Spain’s Economic Implosion Pushing Outlying Regions to Consider Secession

The government’s drive to rein in regional overspending as part of its austerity measures has prompted a flare-up in independence fervor in Catalonia, the wealthy northeastern region that generates one-fifth of Spain’s economic output.

Just as the euro zone crisis has strained relations between wealthier nations of the north and heavily indebted countries to the south, Spain’s crisis has aggravated tensions between the central government and its self-governing regions.

Catalonia needs a 5 billion euros bailout from the central state to meet debt payments this year, but Catalans are convinced they bear an unfairly large share of the country’s tax burden.

More than half say they want independence from Spain, the highest level ever.

Artur Mas, the conservative president of Catalonia, announced on Tuesday he would hold early elections in November after Rajoy rejected his call for more tax autonomy.
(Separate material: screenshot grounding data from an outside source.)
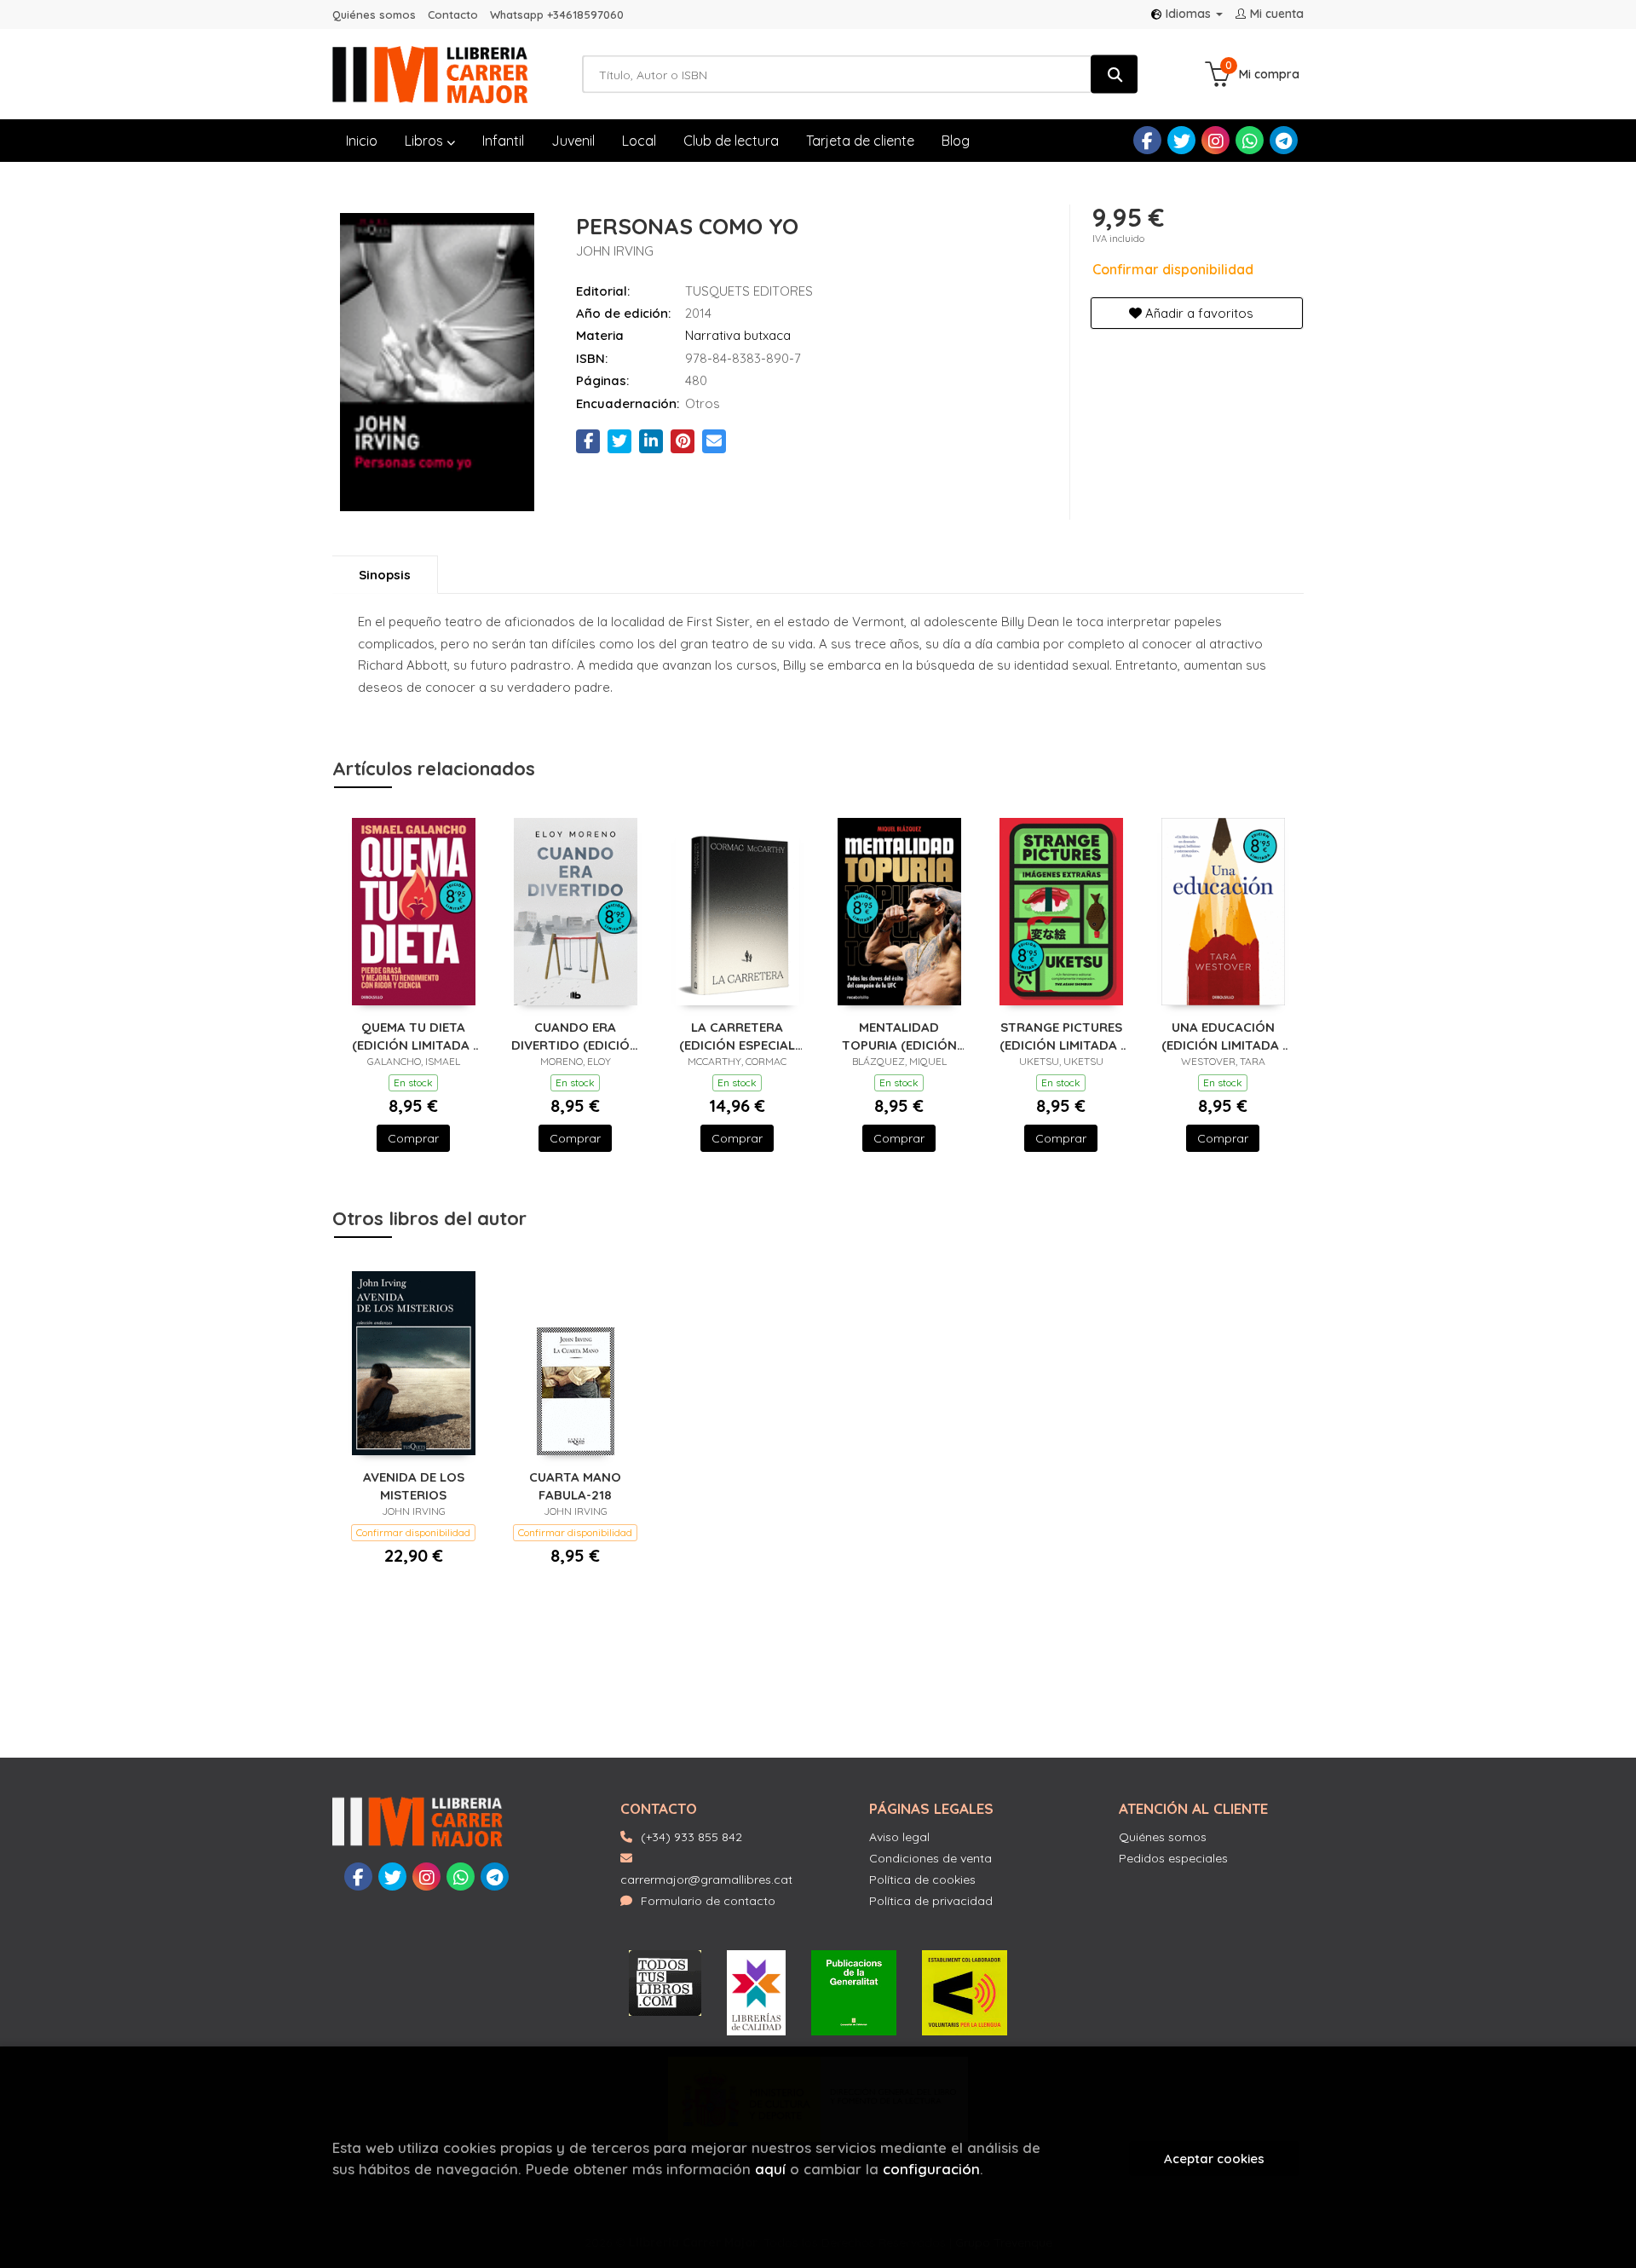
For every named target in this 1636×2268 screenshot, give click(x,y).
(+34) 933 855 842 (691, 1837)
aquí (770, 2169)
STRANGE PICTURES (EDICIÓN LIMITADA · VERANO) (1061, 1035)
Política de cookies (922, 1879)
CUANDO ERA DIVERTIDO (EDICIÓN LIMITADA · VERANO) (575, 1035)
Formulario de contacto (708, 1900)
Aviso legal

Mas’s Convergence and Union, or CiU, party is likely to win an absolute majority in the regional parliament, which he can use to battle Rajoy over spending cuts.

On Wednesday Mas took things further, saying Catalonia should also hold a referendum on independence, which the central government says would be unconstitutional.

Although an independent Catalonia is a remote possibility, the political instability sends a worrying message to investors. Rajoy’s People’s Party has threatened to take control of the budgets of regions that fail to meet deficit reduction targets despite Catalonia already having made tough austerity measures.